14 July 2022 Editor’s Note: The editors of Nature have been alerted to concerns regarding some of the figures in this paper. Nature is investigating these concerns, and a further editorial response will follow as soon as possible. In the meantime, readers are advised to use caution when using results reported therein.

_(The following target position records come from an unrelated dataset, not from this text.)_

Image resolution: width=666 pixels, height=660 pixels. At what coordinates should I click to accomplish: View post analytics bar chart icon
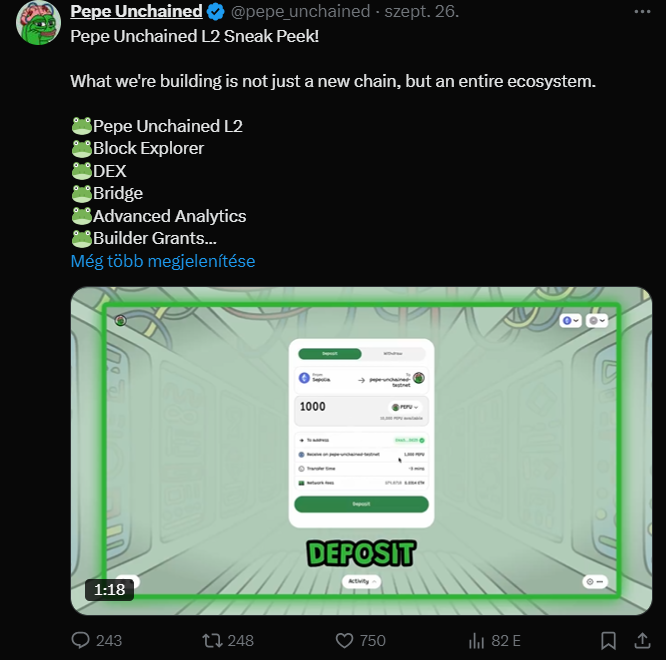coord(476,640)
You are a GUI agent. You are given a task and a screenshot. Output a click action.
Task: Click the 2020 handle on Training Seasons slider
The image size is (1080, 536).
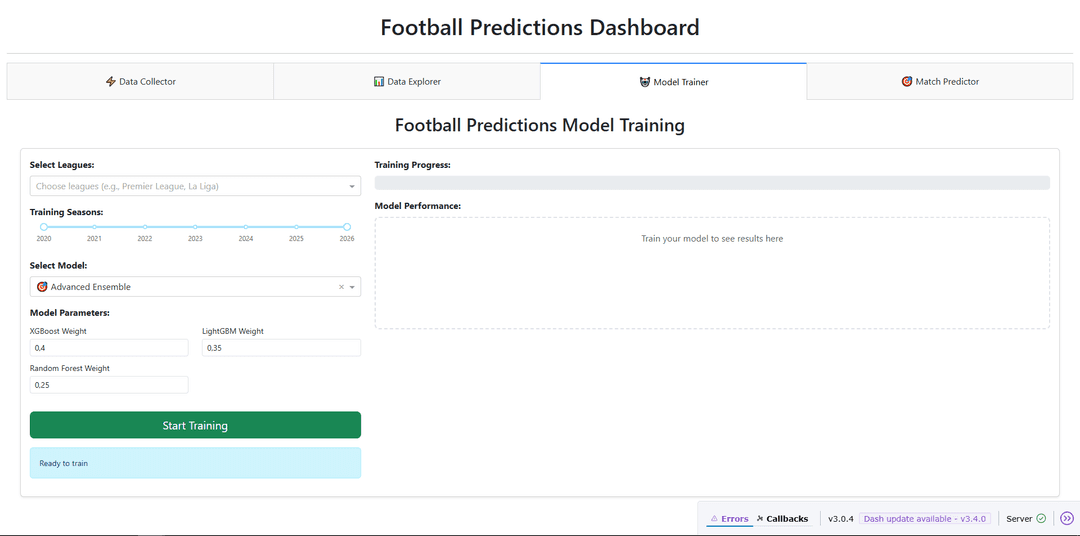pos(44,227)
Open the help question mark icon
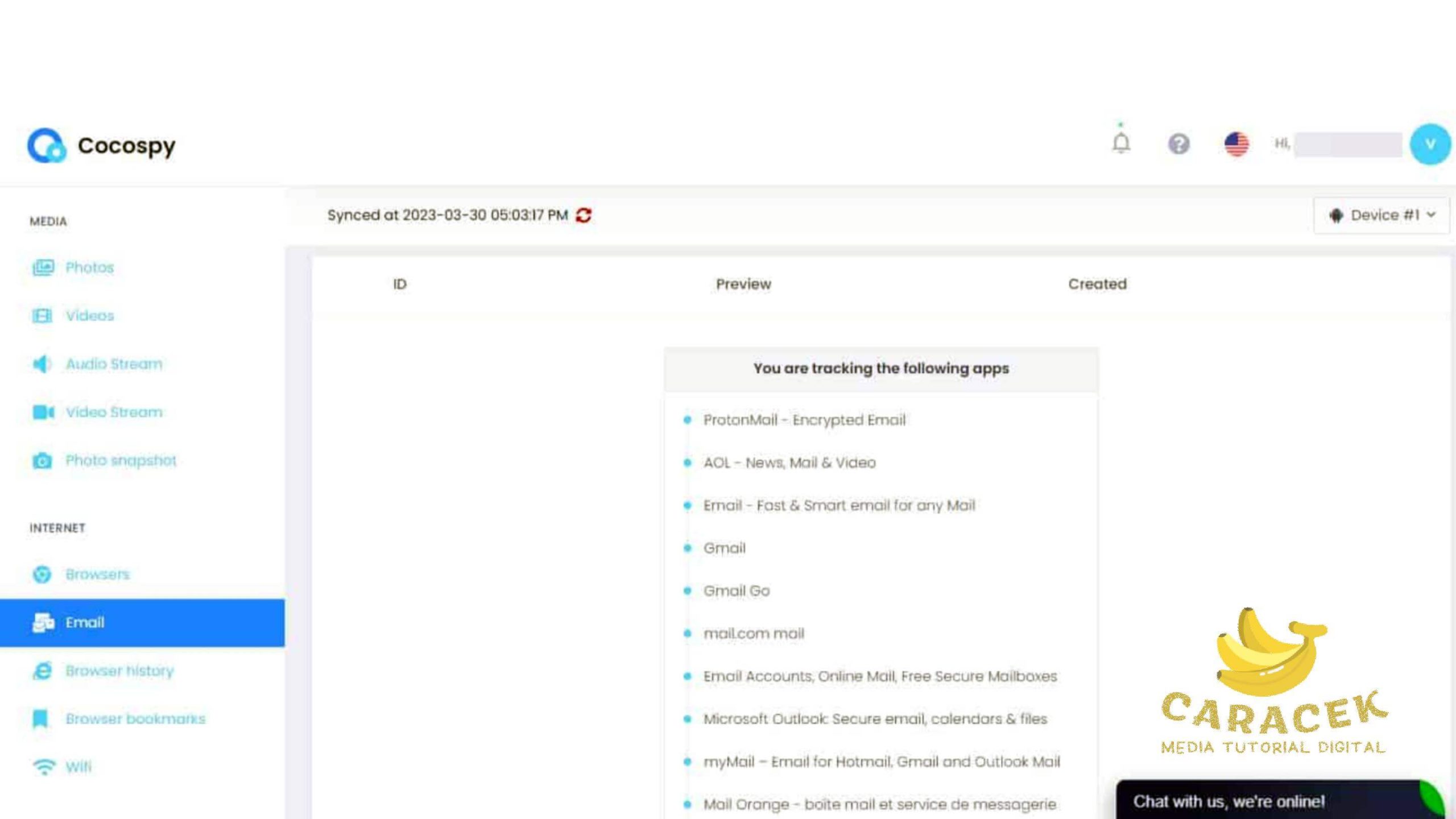The image size is (1456, 819). coord(1178,144)
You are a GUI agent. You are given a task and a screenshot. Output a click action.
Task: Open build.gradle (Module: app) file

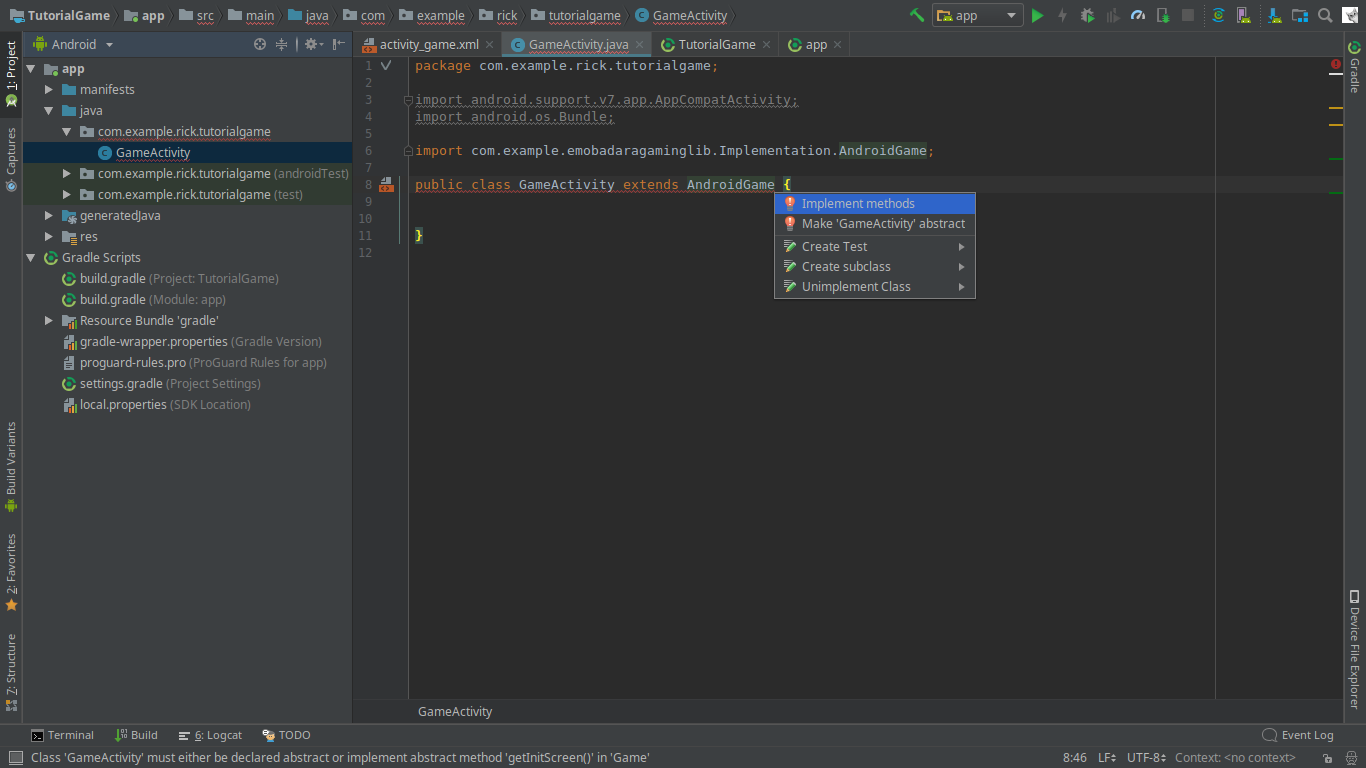click(x=152, y=300)
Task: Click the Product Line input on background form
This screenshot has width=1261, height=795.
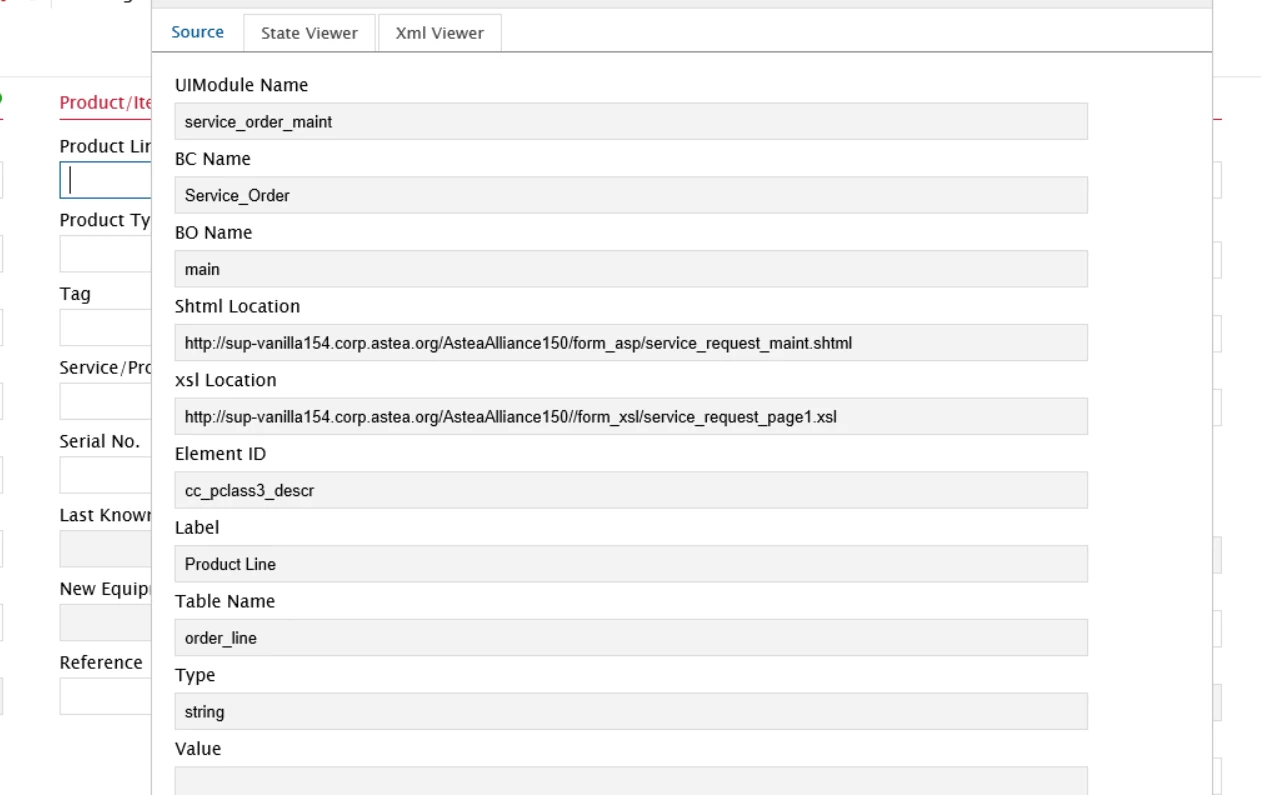Action: pyautogui.click(x=106, y=181)
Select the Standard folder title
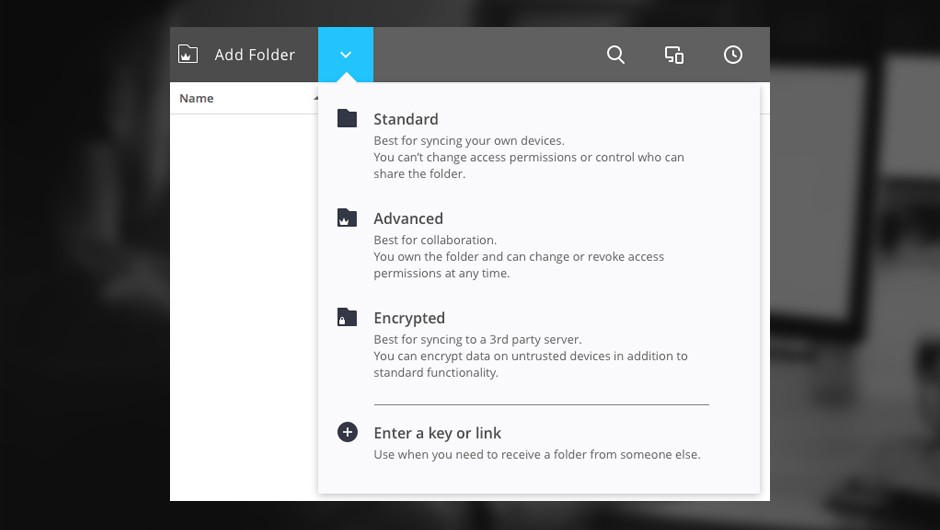The height and width of the screenshot is (530, 940). point(405,119)
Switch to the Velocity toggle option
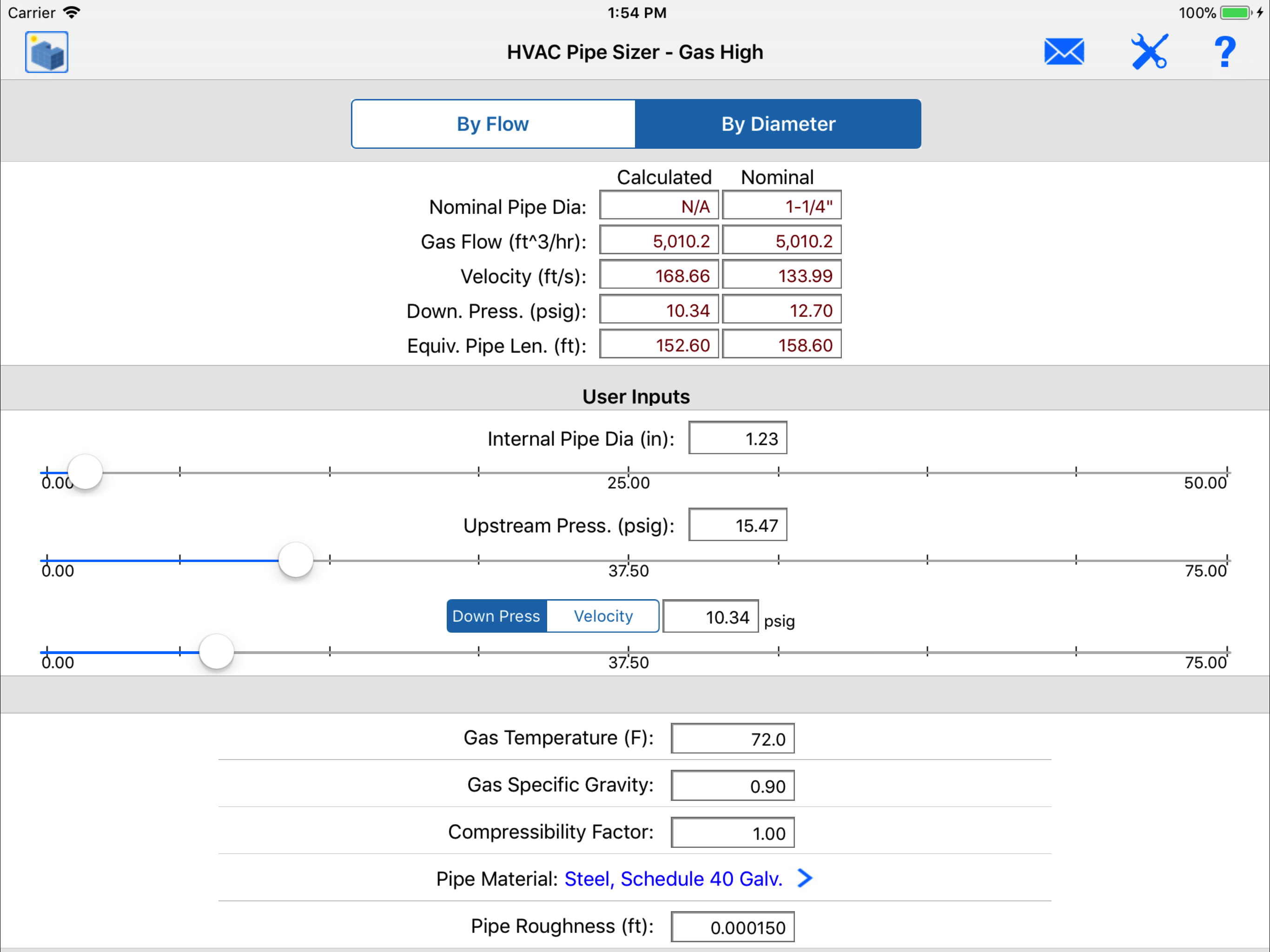Screen dimensions: 1270x952 pos(603,616)
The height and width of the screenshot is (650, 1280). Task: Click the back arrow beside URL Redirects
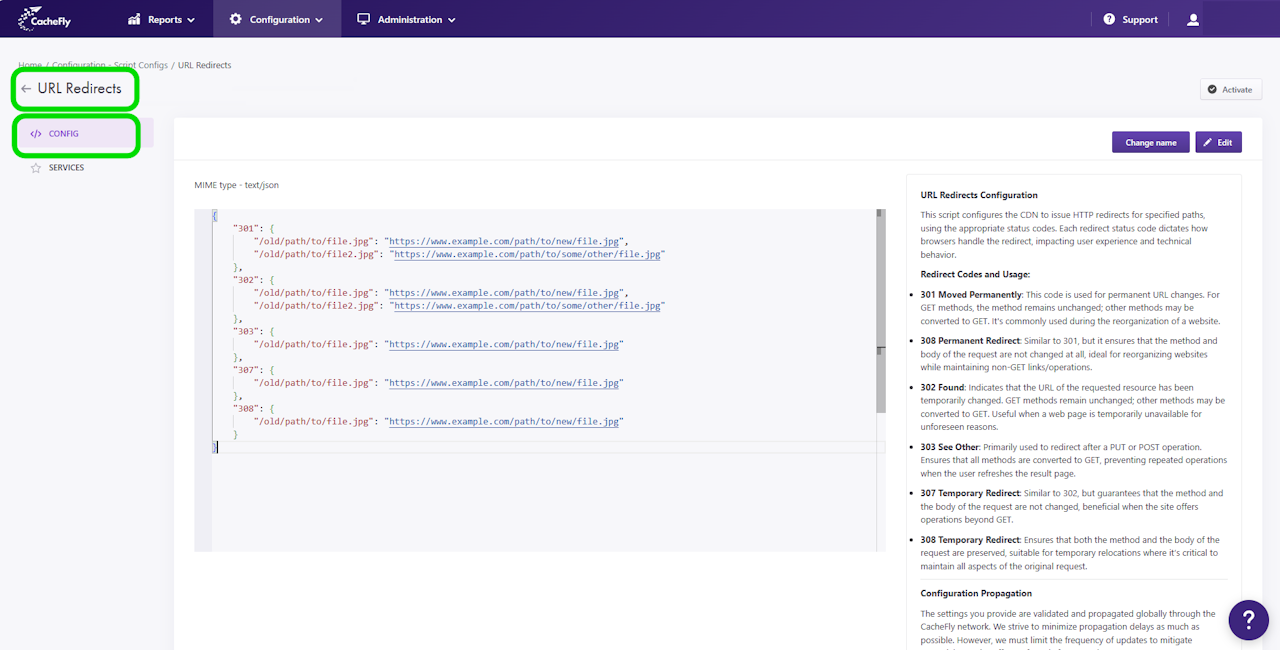(26, 89)
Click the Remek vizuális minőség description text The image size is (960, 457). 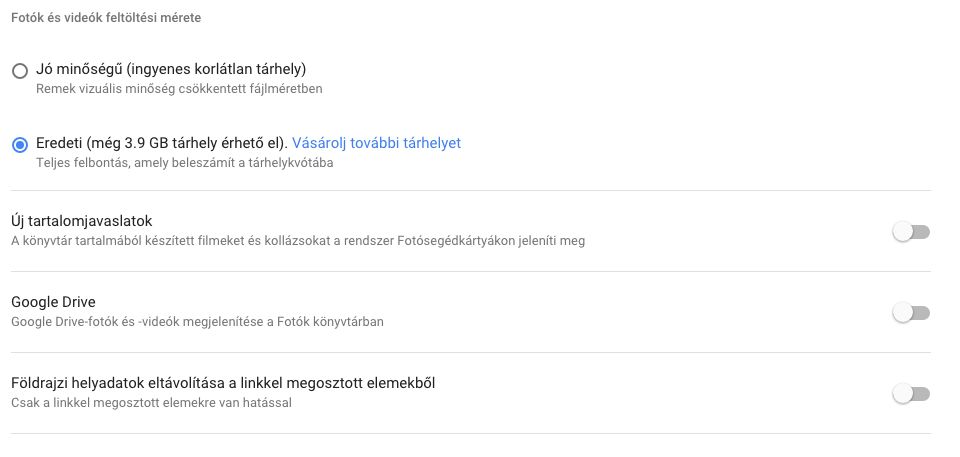click(x=179, y=89)
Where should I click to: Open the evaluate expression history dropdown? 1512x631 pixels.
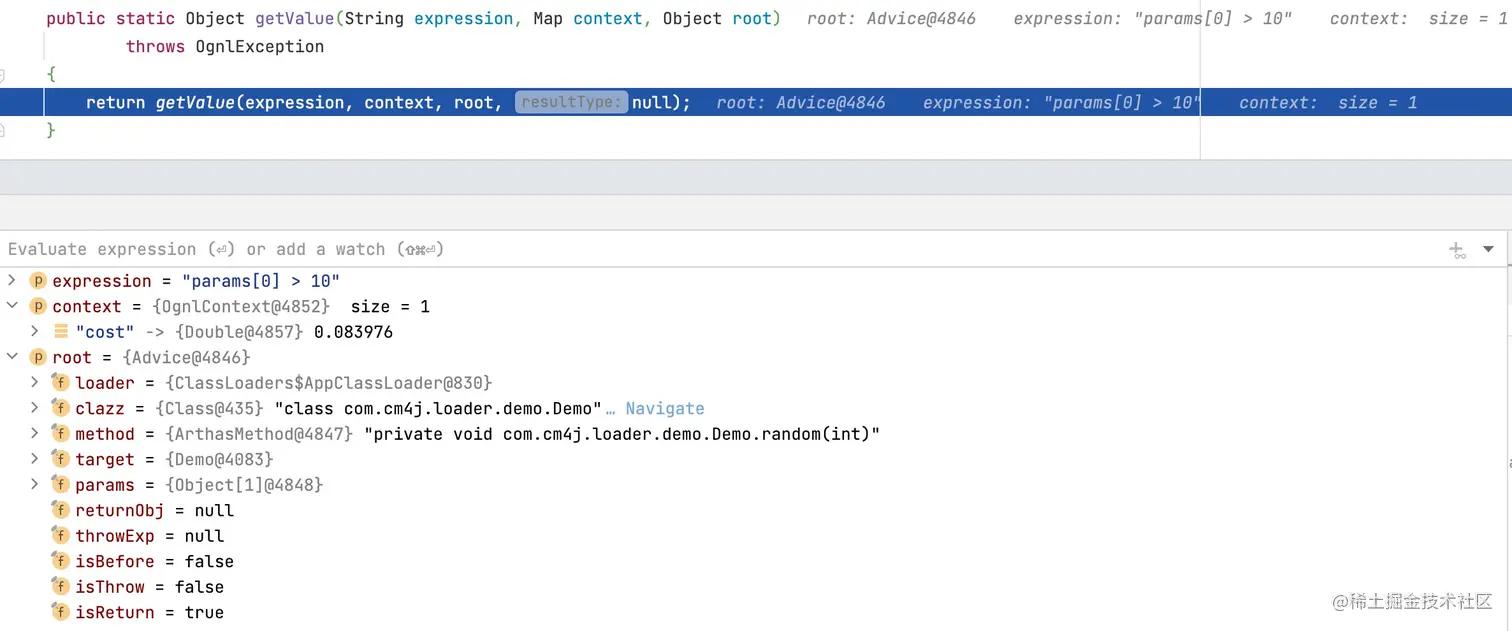click(x=1489, y=249)
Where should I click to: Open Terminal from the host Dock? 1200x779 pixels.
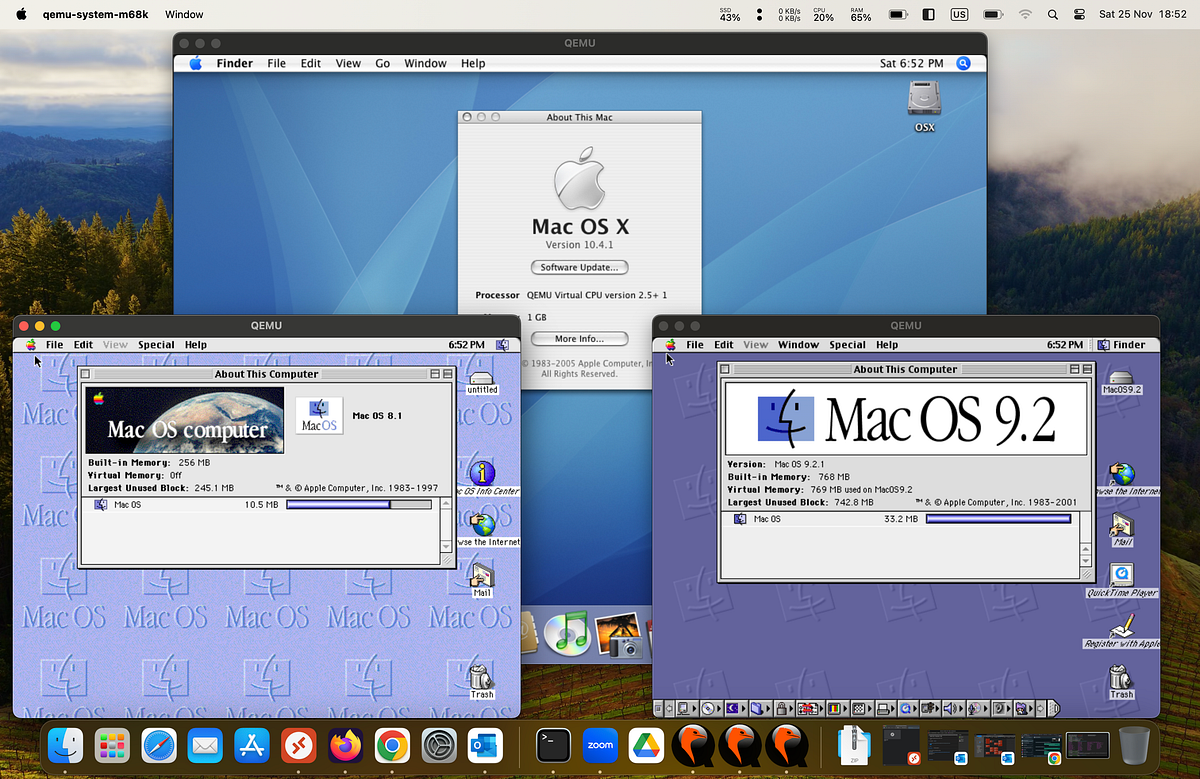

Memory function often declines with age1, and is believed to deteriorate initially because of changes in synaptic function rather than loss of neurons2. Some individuals then go on to develop Alzheimer's disease with neurodegeneration. Here we use Tg2576 mice, which express a human amyloid-β precursor protein (APP) variant linked to Alzheimer's disease, to investigate the cause of memory decline in the absence of neurodegeneration or amyloid-β protein amyloidosis. Young Tg2576 mice (< 6 months old) have normal memory and lack neuropathology, middle-aged mice (6–14 months old) develop memory deficits without neuronal loss, and old mice (> 14 months old) form abundant neuritic plaques containing amyloid-β (refs 3–6). We found that memory deficits in middle-aged Tg2576 mice are caused by the extracellular accumulation of a 56-kDa soluble amyloid-β assembly, which we term Aβ*56 (Aβ star 56). Aβ*56 purified from the brains of impaired Tg2576 mice disrupts memory when administered to young rats. We propose that Aβ*56 impairs memory independently of plaques or neuronal loss, and may contribute to cognitive deficits associated with Alzheimer's disease.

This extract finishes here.